Volume 3, Number 13, November 2022
e-ISSN: 2797-6068 and p-ISSN: 2777-0915

 


PREDICTION OF CATFISH YIELD TO FULFILL COMMUNITY NEEDS USING MULTIPLE LINEAR REGRESSION ALGORITHM METHOD

 

Syifa Nurazizah, Sri Winarno

Universitas Dian Nuswantoro, Indonesia

Email: [email protected], [email protected]

 

 

KEYWORDS

Prediction, Data Mining, Multiple Linear Regression Algorithm.

ABSTRACT

Fishery is one sector that is important for human life, because most of human needs come from fisheries, one example is the need for catfish. Currently, there is a gap between crop yields and community needs, which is indicated by very high demand while yields are low. Therefore, this study was conducted to predict catfish yields using a linear regression algorithm so that community needs are met. The method used for the training process in this study uses Multiple Linear Regression. Multiple Linear Regression is an analysis conducted on the dependent variable / dependent variable and two or more independent or independent variables. In contrast to simple regression which only has one independent variable and one dependent variable. Predicting the size of the dependent variable using the independent variable data which is already known. The results of this study analyzed the value of Root Mean Squared Error, and Mean Absolute Error. The result of the line equation from the training data for catfish harvesting is yˆ = -310.6119 + 0.0759x1 + 0.0245x2 + 0.6104x3

 

INTRODUCTION

Indonesia has source extensive water power and facilities for fisheries and aquaculture. Fishery could Becomes eye livelihood main and source other income for society. Choose algorithm a for predict results is one Thing the most important thing you need to do with right. one algorithm that can used for predict results future catch is multiple linear regression (Puteri & Silvanie, 2020). For determine score from variable Y, must be consider other variables that affect it. So there variable dependent variable Y and variable independent variable X1, X2, Xn. For predict Y when all score variable independent is known, some linear regression models can used. one advantages from algorithm multiple linear regression is could To do Duty prediction with fast, accurate, and provide good result.

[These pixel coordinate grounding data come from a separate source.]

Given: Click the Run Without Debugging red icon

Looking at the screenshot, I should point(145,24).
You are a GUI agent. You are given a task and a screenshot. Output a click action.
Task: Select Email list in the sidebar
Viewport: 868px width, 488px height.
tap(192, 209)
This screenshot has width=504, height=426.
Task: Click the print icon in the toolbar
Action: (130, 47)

Algorithm regression linear many used in study forecasting , including application technique multiple linear regression for predict sale motorcycles (Rahayu, Parlina, & Siregar, 2022) . Some linear regression models can also estimate or predict consumption electricity in the sector commercial the Nigerian economy uses electricity commercial, temperature, bulk rain, electricity, total energy and water variables (Usman, Abdullah, & Mohammed, 2019) . Multiple linear regression models can be used for predict consumption power period short and heat input changes, with burden yesterday and burden week then show results prediction with accuracy up to 95% (Dhaval & Deshpande, 2020) .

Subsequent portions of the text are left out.